The plan is similar to a proposal by another Australian company, BHP Billiton, to put a floating liquefied natural gas terminal in the ocean 21 miles off Port Hueneme in Ventura County. However, the BHP plan would require a permanent offshore regasification facility, where the super-cooled liquid is turned back into gas.

Environmentalists are fighting the BHP proposal, questioning its safety and whether there will be enough demand for the gas.

But if California eventually decides to import liquefied natural gas, then the Woodside proposal might make sense, said Susan Jordan of the California Coastal Protection Network in Santa Barbara.

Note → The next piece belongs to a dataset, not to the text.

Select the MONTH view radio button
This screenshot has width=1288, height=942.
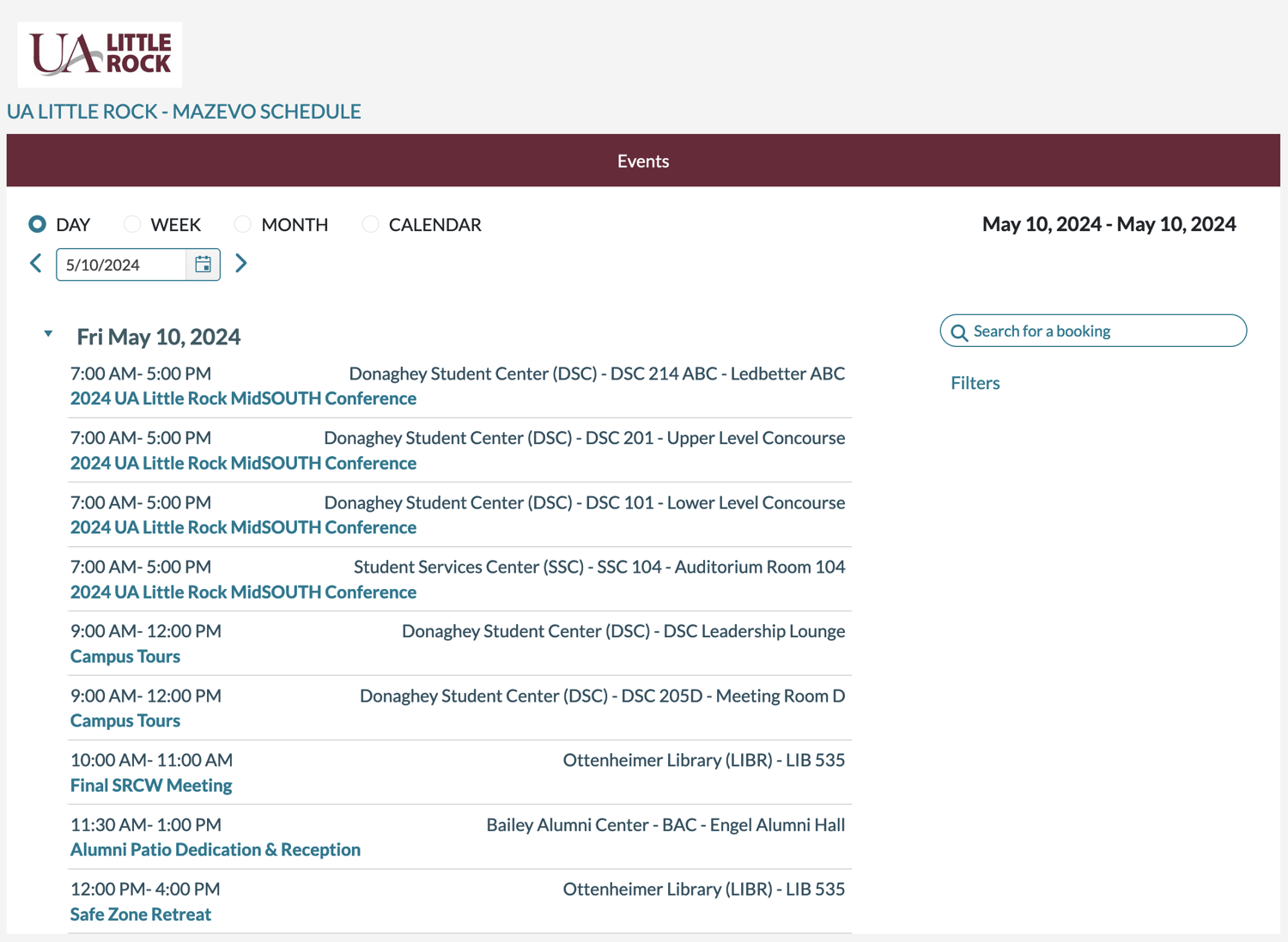tap(241, 224)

"If we import, the next technology should be the safest and carry the least environmental footprint," Jordan said.

Other proposals include building land-based plants in Long Beach and northern Mexico and retrofitting a mothballed oil platform off of Oxnard for a liquefied natural gas facility.

Although the LNG industry has had a generally strong safety record, some officials worry about putting a potentially dangerous regasification plant in an urban setting such as Long Beach.

Chris Garner, director of gas and oil for Long Beach, said his office had yet to approve the project and was continuing to analyze the safety and economic aspects of the liquefied natural gas proposal.

Andy Stern, mayor of Malibu, said of Woodside's proposal: "The vast majority of people in my city are opposed to any LNG facility. It's an environmental disaster waiting to happen."

BHP, which is holding environmental hearings on its Cabrillo Port project next week, hopes to complete the review process by late summer.

Would-be liquefied gas importers are banking on California Energy Commission estimates that demand for natural gas will grow steadily over the next decade while supplies are expected to decline. Average prices have more than doubled to around $7 per 1,000 cubic feet since 2002 and hit a record high of nearly $16 late last year.

"We need more natural gas. The state needs it to grow," said Dorothy Rothrock, a vice president of the California Manufacturers and Technology Assn.

Environmentalists and community activists, however, believe the state should cut imports of petroleum-based fuels and focus on conservation and developing new sources of renewable energy. They're backing a bill in the Legislature that would require the California Public Utilities Commission to quantify the state's natural gas demand and rank LNG proposals on criteria for safety, environmental protection and economic necessity.